* [REQUIRED WORK]
Every entry has to be restated word for word.

Saved entries:
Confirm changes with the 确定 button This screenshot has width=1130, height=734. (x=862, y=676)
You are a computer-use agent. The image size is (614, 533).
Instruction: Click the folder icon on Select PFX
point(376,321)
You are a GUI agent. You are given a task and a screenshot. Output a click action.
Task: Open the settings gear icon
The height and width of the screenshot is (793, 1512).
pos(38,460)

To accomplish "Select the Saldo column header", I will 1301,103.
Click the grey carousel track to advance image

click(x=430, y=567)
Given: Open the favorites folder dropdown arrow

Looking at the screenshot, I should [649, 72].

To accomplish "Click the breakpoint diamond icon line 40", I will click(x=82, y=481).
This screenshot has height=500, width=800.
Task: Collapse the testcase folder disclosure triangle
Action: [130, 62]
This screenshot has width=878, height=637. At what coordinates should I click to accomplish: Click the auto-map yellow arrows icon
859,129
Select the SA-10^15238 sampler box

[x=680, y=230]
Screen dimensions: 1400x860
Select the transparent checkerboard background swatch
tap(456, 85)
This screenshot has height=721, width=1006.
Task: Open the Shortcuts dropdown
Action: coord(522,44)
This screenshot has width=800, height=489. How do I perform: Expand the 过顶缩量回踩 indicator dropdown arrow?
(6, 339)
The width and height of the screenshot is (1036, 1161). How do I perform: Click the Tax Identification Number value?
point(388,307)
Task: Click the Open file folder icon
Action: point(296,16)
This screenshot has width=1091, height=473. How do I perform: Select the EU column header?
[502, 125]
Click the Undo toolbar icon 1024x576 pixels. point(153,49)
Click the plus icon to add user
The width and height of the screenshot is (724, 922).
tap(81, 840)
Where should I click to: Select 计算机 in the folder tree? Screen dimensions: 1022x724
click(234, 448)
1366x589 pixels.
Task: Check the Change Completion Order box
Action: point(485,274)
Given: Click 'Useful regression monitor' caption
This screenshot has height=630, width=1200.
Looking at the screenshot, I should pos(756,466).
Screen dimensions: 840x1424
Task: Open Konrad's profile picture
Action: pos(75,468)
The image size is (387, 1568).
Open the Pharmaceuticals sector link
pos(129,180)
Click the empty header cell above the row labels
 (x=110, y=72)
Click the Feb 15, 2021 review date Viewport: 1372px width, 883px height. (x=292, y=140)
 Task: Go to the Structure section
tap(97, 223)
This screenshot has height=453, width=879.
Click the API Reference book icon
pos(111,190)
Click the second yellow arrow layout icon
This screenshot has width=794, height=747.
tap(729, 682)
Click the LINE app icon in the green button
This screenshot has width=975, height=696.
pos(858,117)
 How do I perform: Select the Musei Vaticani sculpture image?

* [OUTPUT]
Confirm changes with the 确定 button This screenshot has width=1130, height=734. (x=862, y=676)
You are a computer-use agent. The image size is (614, 533).
Instruction: Click the folder icon on Select PFX
point(376,321)
You are a GUI agent. You are given a task and a screenshot. Output a click action.
Task: Open the settings gear icon
The height and width of the screenshot is (793, 1512).
pos(38,460)

To accomplish "Select the Saldo column header", I will 1301,103.
Click the grey carousel track to advance image

click(x=430, y=567)
Given: Open the favorites folder dropdown arrow

Looking at the screenshot, I should [649, 72].

To accomplish "Click the breakpoint diamond icon line 40", I will click(x=82, y=481).
This screenshot has height=500, width=800.
Task: Collapse the testcase folder disclosure triangle
Action: [130, 62]
This screenshot has width=878, height=637. At what coordinates should I click to accomplish: Click the auto-map yellow arrows icon
859,129
Select the SA-10^15238 sampler box

[x=680, y=230]
Screen dimensions: 1400x860
Select the transparent checkerboard background swatch
tap(456, 85)
This screenshot has height=721, width=1006.
Task: Open the Shortcuts dropdown
Action: coord(522,44)
This screenshot has width=800, height=489. How do I perform: Expand the 过顶缩量回踩 indicator dropdown arrow?
(6, 339)
The width and height of the screenshot is (1036, 1161). How do I perform: Click the Tax Identification Number value?
point(388,307)
Task: Click the Open file folder icon
Action: point(296,16)
This screenshot has width=1091, height=473. How do I perform: Select the EU column header?
[502, 125]
Click the Undo toolbar icon 1024x576 pixels. point(153,49)
Click the plus icon to add user
The width and height of the screenshot is (724, 922).
tap(81, 840)
Where should I click to: Select 计算机 in the folder tree? Screen dimensions: 1022x724
click(234, 448)
1366x589 pixels.
Task: Check the Change Completion Order box
Action: point(485,274)
Given: Click 'Useful regression monitor' caption
This screenshot has height=630, width=1200.
Looking at the screenshot, I should pos(756,466).
Screen dimensions: 840x1424
Task: Open Konrad's profile picture
Action: pos(75,468)
The image size is (387, 1568).
Open the Pharmaceuticals sector link
pos(129,180)
Click the empty header cell above the row labels
 (x=110, y=72)
Click the Feb 15, 2021 review date Viewport: 1372px width, 883px height. (x=292, y=140)
 Task: Go to the Structure section
tap(97, 223)
This screenshot has height=453, width=879.
Click the API Reference book icon
pos(111,190)
Click the second yellow arrow layout icon
This screenshot has width=794, height=747.
tap(729, 682)
Click the LINE app icon in the green button
This screenshot has width=975, height=696.
pos(858,117)
 How do I perform: Select the Musei Vaticani sculpture image?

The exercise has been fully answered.